Initially my husband and I were under the impression that things were going well but my son came home one day really concerned about the color of his uniform shoes. He stated that his teacher told him in our classroom we wear black shoes only and you should not be wearing brown shoes to school anymore. upon hearing my son's explanation of this incident I contacted the school office and they assured me that his shoes were indeed withing the guidelines of the uniform code.

One month later we went to a parent teacher conference where the teacher informed us that she had moved my son's seat to a different part of the classroom, away from all of the other children in the class. When we asked why she did that she responded by saying he was dropping his crayons alot and it was disruptive, she went on to say that he was also taking longer than she liked when it was time to get get his snack and as a result moved him away from his peers. Furthermore she said that his seat had been moved for about two weeks at that point and we were upset at the fact that she did not call us to report this change of events. She ended the conference by telling us how intelligent he was and eager to learn and that she would be moving him back to his original seat the following day.

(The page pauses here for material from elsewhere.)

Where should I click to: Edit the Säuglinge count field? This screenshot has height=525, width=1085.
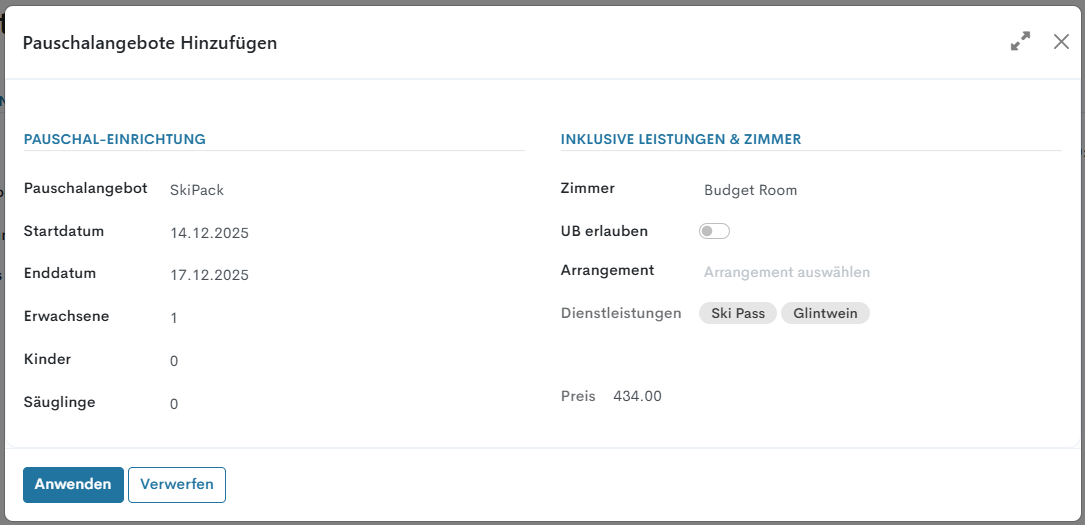pos(174,404)
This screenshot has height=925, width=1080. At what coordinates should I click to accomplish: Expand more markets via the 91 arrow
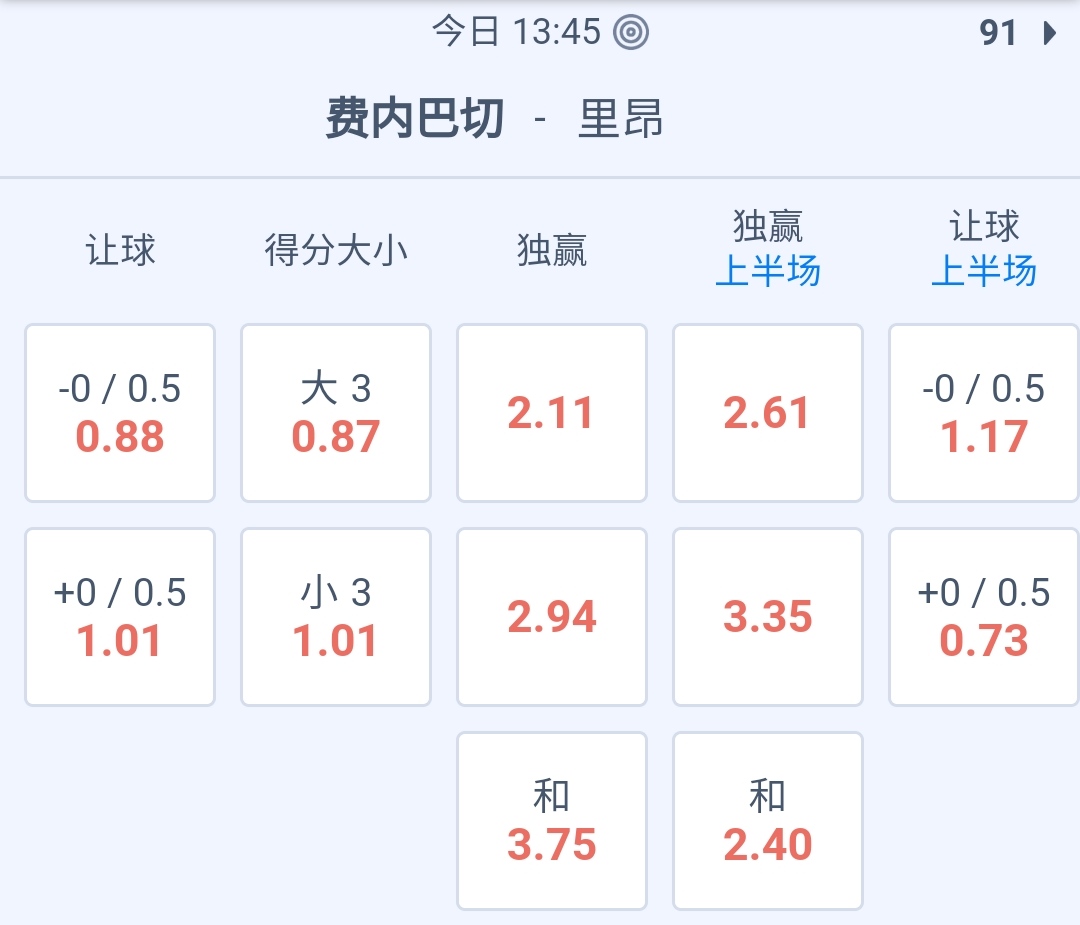[1017, 33]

Despite her promise to return my son to original seat, the teacher continued to leave him isolated from the rest of the class without informing my husband and I. When my son told me that he was still alone and felt bad I immediately called the school office to report my concerns. The teacher informed me that she was going to move him but changed her mind because he did something. When I asked her to explain what he had done her response was "he talked, I dont remember what he said but he talked and he is disruptive I just dont know what to tell you"

I was completely shocked and upset that she did not contact me sooner. She also made statements about the ratio of boys/girls in the class and admitted that she was overwhelmed. I asked her to begin keeping a behavior log that would document the behaviors she considered to be disruptive and she agreed.

Over the past week we have been receiving daily logs that state my son told another child he did not want to play with them at recess. He would not keep his head straight when walking in line to mass. He told a student who could not remember her sight words she needed to remember them and also that he called out the answer to a question after she had selected another student to answer the question.

I have a meeting scheduled this week with the principal, the teacher, my husband and I. But I am not certain if his behavior is truly disruptive of if his teacher is targeting him. I have never had issues with his behavior at home, church, karate or his previous school. Any advice would help!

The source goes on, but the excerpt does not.